Tant que mon imagination put me distraire par d’amusantes rêveries, je fis de nouveaux Contes, moins enjoués que ceux que j’avois faits dans les plus beaux jours de ma vie et les rians loisirs de la prospérité, mais un peu plus philosophiques et d’un ton qui convenoit mieux aux bienséances de mon âge et aux circonstances du temps[1].

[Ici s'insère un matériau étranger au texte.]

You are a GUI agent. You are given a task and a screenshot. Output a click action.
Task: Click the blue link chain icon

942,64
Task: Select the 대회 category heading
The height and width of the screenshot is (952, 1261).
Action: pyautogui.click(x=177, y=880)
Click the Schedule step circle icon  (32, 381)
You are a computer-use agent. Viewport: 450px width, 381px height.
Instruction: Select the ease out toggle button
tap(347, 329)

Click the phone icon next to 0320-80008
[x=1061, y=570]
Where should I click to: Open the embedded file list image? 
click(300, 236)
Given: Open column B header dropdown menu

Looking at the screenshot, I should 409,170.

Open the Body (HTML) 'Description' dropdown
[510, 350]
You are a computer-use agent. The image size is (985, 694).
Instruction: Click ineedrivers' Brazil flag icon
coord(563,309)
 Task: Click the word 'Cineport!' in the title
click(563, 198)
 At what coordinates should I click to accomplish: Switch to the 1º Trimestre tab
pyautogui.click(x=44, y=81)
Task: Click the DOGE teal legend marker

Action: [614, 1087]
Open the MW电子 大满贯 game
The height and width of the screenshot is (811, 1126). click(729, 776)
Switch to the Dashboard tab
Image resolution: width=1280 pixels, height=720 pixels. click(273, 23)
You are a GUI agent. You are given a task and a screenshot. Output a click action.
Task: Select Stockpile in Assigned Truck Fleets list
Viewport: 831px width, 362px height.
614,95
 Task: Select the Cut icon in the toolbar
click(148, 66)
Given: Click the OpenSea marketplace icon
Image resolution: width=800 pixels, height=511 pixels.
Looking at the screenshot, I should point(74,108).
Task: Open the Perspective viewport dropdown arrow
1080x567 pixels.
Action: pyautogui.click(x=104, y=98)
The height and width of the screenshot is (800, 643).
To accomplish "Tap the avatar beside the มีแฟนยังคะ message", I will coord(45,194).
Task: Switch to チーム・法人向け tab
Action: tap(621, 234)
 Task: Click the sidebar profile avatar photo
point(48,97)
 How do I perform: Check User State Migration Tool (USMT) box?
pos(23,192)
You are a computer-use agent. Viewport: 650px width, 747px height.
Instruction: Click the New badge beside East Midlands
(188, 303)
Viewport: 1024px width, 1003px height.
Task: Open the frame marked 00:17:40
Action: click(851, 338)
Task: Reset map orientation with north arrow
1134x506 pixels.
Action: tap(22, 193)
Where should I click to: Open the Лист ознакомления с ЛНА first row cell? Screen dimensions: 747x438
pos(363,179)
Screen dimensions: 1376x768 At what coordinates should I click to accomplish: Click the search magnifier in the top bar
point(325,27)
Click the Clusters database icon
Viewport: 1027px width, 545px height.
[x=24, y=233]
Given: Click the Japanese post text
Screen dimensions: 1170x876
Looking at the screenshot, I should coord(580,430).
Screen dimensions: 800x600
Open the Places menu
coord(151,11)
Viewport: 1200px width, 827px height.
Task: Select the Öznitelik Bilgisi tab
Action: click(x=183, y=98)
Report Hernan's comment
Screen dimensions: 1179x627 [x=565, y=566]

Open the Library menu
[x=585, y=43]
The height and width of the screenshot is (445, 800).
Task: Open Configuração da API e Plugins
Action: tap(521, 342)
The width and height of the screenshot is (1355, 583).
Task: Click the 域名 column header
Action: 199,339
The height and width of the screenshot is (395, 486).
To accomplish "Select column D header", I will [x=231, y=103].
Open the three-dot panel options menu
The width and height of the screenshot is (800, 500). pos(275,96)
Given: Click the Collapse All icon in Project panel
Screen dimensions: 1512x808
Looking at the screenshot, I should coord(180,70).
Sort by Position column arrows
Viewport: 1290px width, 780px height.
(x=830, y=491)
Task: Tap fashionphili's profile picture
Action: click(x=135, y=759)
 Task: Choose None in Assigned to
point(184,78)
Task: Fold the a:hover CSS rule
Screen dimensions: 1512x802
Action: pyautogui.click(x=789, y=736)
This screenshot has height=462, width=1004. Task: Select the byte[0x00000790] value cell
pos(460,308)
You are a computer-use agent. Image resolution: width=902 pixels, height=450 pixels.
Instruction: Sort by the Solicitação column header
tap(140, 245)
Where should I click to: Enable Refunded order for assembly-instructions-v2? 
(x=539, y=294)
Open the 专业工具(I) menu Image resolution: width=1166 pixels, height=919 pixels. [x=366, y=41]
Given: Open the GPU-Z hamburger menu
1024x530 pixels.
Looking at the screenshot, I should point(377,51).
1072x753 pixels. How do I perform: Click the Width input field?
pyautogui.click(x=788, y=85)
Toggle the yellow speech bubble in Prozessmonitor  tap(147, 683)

Lorsque ces songes me manquèrent, je fis usage de ma raison, et j’essayois de mieux employer le temps de ma retraite et de ma solitude en composant, pour l’instruction de mes enfans, un Cours élémentaire en petits traités de grammaire, de logique, de métaphysique et de morale, où je recueillis avec soin ce que j’avois appris dans mes lectures en divers genres, pour leur en transmettre les fruits.

Quelquefois, pour les égayer ou pour les instruire d’exemples, j’employois nos soirées d’hiver à leur raconter, au coin du feu, de petites aventures de ma jeunesse, et ma femme, s’apercevant que ces récits les intéressoient, me pressa d’écrire pour eux les événemens de ma vie.

Ce fut ainsi que je fus engagé à écrire ces volumes de mes Mémoires. J’avouerai bien, comme Mme de Staal, que je ne m’y suis peint qu’en buste ; mais j’écrivois pour mes enfans.

Ces souvenirs étoient pour moi un soulagement véritable, en ce qu’ils effaçoient, au moins pour des momens, les tristes images du présent par les doux songes du passé.

Cependant je touche à l’époque où l’intérêt de la chose publique vint me saisir plus fortement, plus étroitement que jamais. Par mon devoir de citoyen, je fus appelé à cette assemblée primaire du canton de Gaillon, où alloit être proposée la nouvelle constitution. C’étoit le moment d’observer où en étoit l’esprit national, et ce moment étoit intéressant : car le problème alloit être mis en délibération et résolu simultanément par la pluralité des voix dans la totalité des assemblées primaires.

Dans celle où j’assistai, il me fut évident que deux partis se balançoient…

  1. Publiés après la mort de l’auteur sous le titre de Nouveaux Contes moraux : Paris, J.-B. Garnery et Maradan ; Strasbourg, les frères Levrault, an IX (1801), 4 vol.  in-8 et in-12 ; portrait gravé par Tassaert, d’après Boilly, et quatre figures de Monnet, gravées par L’Épine. Une partie de ces contes avait paru dans le Mercure, de 1789 à 1792. Le premier est intitulé la Veillée ; c’est celui auquel l’auteur a fait deux fois allusion (voyez tome II, p. 160 et 206).